Diego Zarzosa
- Born: Diego Zarzosa Peña December 25, 1975 (age 50) Valladolid, Spain
- Height: 1.78 m (5 ft 10 in)
- Weight: 105 kg (231 lb)

Rugby union career
- Position: Hooker

Senior career
- Years: Team / Apps / (Points)
- 1996-2006: CR El Salvador
- 2006-2007: CRC Madrid
- 2007: Harlequins
- 2007-2009: CR El Salvador
- 2009: Vacceos Cavaliers
- Correct as of 2007-11-28

International career
- Years: Team / Apps / (Points)
- 1998–2009: Spain / 46 / (15)
- 2007: Barbarians / 1 / (5)
- Correct as of 7 February 2022

= Diego Zarzosa =

Spain international rugby union player

Diego Zarzosa Peña (born 25 December 1975 in Valladolid) is a Spanish rugby union hooker who plays for CR El Salvador in the División de Honor.

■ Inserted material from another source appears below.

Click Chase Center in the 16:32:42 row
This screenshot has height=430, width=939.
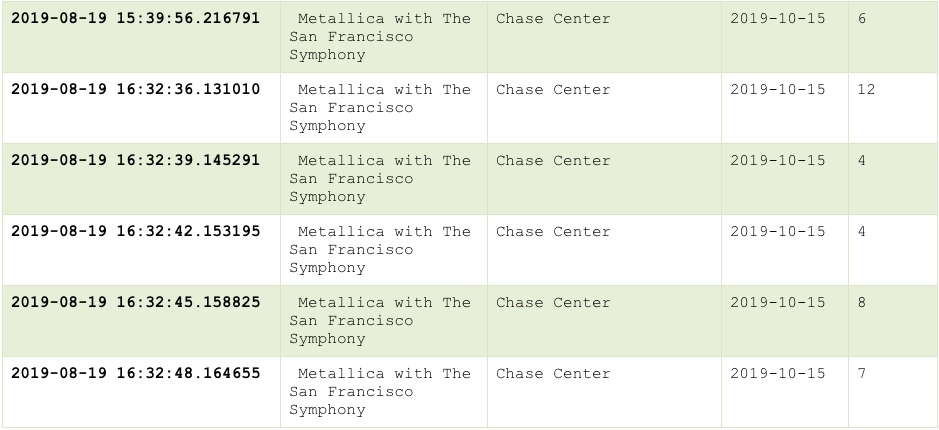[x=553, y=232]
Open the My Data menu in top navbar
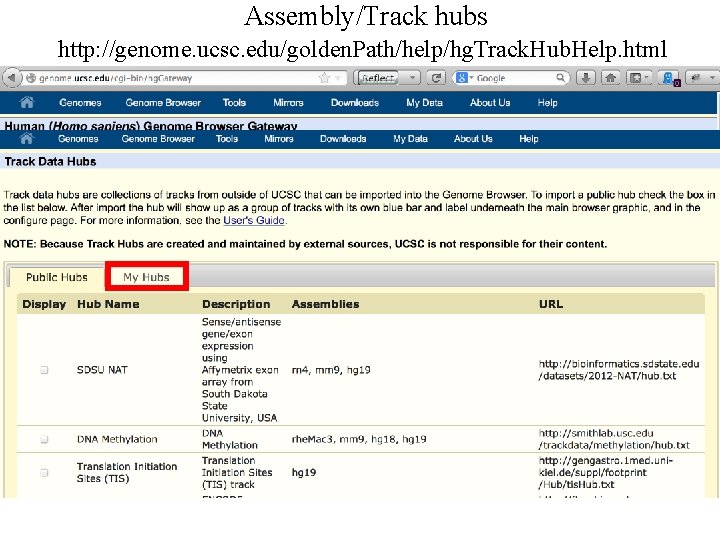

Zarzosa represented Spain during the 1999 Rugby World Cup.
In 2007, Zarzosa signed a six-months contract with English giants Harlequins after Samoan Tani Fuga was called to the World Cup squad and Chris Brooker suffered a shoulder injury. He was not able to debut in the Premiership. Later that year, he became the second Spanish-born rugby player to play for the Barbarians.

Zarzosa holds currently 45 caps for Spain, with 3 tries scored, 15 points in aggregate.